- DIRECTIONS: With both ends included, repeat exactly the lines of the entries below from the one containing "The width and height of the screenshot is (1056, 732)." down to the one containing "Click the word", and no others.

Saved entries
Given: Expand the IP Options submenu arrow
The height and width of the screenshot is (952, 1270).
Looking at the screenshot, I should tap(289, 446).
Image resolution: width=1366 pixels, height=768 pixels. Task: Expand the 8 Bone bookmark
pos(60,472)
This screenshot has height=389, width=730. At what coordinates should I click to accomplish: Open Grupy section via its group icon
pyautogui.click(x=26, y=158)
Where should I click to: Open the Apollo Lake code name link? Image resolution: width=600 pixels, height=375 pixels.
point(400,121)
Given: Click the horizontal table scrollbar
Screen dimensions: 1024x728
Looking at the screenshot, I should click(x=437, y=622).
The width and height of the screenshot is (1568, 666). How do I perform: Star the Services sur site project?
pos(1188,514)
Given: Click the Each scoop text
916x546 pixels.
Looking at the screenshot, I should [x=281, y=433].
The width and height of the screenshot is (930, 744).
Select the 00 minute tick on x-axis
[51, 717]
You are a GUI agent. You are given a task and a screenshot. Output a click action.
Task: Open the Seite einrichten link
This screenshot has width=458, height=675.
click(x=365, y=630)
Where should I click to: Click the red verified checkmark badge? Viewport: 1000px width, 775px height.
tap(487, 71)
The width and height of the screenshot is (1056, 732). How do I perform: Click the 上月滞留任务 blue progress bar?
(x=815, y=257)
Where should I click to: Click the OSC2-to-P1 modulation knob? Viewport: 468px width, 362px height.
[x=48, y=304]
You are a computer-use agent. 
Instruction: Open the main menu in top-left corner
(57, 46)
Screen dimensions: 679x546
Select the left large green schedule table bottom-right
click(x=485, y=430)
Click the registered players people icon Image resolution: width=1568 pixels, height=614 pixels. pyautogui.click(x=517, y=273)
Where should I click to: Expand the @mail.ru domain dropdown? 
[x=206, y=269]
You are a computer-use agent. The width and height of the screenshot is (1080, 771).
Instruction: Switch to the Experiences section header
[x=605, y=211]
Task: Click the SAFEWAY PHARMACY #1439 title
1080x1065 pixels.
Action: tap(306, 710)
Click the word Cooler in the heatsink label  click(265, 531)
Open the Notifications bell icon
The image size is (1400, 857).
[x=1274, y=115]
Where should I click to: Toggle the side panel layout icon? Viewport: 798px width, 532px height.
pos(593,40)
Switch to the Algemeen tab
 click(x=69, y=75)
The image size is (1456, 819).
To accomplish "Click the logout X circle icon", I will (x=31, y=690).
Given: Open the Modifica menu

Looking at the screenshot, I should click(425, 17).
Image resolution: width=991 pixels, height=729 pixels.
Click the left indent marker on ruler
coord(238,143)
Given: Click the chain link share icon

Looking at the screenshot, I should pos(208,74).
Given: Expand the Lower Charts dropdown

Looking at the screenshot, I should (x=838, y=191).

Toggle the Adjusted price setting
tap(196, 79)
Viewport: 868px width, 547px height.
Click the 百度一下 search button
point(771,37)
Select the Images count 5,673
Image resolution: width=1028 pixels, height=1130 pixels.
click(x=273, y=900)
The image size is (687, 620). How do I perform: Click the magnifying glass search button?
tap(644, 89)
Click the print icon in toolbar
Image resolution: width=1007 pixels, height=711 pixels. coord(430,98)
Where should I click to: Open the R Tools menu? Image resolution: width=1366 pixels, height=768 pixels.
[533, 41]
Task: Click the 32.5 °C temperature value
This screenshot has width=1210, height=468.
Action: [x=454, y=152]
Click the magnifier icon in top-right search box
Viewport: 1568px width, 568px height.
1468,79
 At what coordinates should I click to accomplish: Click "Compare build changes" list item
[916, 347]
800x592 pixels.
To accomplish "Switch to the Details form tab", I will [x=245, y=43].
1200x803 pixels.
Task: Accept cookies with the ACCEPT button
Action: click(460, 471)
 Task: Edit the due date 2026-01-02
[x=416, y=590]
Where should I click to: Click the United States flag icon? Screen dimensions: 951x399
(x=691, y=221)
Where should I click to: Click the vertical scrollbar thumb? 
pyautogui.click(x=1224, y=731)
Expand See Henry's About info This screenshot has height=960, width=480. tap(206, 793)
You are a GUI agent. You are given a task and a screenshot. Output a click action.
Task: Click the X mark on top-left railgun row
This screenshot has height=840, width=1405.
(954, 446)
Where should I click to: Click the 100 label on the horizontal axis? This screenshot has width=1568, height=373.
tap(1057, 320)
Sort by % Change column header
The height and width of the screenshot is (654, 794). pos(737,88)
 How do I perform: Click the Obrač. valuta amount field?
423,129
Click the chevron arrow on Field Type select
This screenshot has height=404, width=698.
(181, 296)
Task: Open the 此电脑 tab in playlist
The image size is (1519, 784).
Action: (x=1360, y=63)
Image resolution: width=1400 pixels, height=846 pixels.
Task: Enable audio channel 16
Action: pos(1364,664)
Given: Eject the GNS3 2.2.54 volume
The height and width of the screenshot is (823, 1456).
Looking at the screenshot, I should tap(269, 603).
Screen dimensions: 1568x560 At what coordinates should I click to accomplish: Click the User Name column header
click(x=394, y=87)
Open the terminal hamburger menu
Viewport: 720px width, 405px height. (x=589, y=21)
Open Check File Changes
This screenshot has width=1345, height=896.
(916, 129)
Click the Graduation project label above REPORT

- TASK SOLUTION:
The width and height of the screenshot is (1056, 732). How do I perform: Click the 上月滞留任务 blue progress bar?
(x=815, y=257)
Where should I click to: Click the OSC2-to-P1 modulation knob? Viewport: 468px width, 362px height.
[x=48, y=304]
You are a computer-use agent. 
Instruction: Open the main menu in top-left corner
(57, 46)
Screen dimensions: 679x546
Select the left large green schedule table bottom-right
click(x=485, y=430)
Click the registered players people icon Image resolution: width=1568 pixels, height=614 pixels. pyautogui.click(x=517, y=273)
Where should I click to: Expand the @mail.ru domain dropdown? 
[x=206, y=269]
You are a computer-use agent. The width and height of the screenshot is (1080, 771).
Instruction: Switch to the Experiences section header
[x=605, y=211]
Task: Click the SAFEWAY PHARMACY #1439 title
1080x1065 pixels.
Action: tap(306, 710)
Click the word Cooler in the heatsink label  click(265, 531)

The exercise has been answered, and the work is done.